§ Exercise objective: Once you find the line containing "The width and height of the screenshot is (1512, 810)." in the data below, copy it and each following line exactly, up to and including the line containing "Viewport: 1270px width, 952px height.", and nothing else.

§ Exercise materials:

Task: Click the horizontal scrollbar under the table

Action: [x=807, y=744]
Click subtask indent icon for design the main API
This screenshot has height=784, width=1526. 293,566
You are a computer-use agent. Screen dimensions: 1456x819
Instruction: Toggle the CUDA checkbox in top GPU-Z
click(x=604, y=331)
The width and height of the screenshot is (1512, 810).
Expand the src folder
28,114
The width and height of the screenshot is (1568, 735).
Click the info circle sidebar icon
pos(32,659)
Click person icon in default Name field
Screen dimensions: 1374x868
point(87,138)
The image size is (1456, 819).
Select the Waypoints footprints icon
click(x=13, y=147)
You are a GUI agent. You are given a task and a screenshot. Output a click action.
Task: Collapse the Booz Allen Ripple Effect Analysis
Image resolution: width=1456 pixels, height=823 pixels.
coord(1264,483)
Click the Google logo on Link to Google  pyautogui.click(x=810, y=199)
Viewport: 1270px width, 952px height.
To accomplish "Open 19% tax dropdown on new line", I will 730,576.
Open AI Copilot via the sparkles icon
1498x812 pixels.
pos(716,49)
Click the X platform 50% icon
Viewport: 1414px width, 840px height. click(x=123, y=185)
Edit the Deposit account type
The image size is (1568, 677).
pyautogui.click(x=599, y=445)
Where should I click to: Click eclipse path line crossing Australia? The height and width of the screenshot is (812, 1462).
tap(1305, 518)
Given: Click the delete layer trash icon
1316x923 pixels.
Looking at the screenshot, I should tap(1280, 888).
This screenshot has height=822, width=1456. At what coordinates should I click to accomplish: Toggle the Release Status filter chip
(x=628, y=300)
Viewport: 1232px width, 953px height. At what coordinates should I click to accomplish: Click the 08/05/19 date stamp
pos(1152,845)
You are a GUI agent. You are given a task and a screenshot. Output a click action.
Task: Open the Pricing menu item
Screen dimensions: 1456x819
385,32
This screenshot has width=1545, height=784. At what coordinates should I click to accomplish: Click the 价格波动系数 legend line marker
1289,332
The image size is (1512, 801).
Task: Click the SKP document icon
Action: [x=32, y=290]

§ Expected output:
The width and height of the screenshot is (1512, 810).
Expand the src folder
28,114
The width and height of the screenshot is (1568, 735).
Click the info circle sidebar icon
pos(32,659)
Click person icon in default Name field
Screen dimensions: 1374x868
point(87,138)
The image size is (1456, 819).
Select the Waypoints footprints icon
click(x=13, y=147)
You are a GUI agent. You are given a task and a screenshot. Output a click action.
Task: Collapse the Booz Allen Ripple Effect Analysis
Image resolution: width=1456 pixels, height=823 pixels.
coord(1264,483)
Click the Google logo on Link to Google  pyautogui.click(x=810, y=199)
Viewport: 1270px width, 952px height.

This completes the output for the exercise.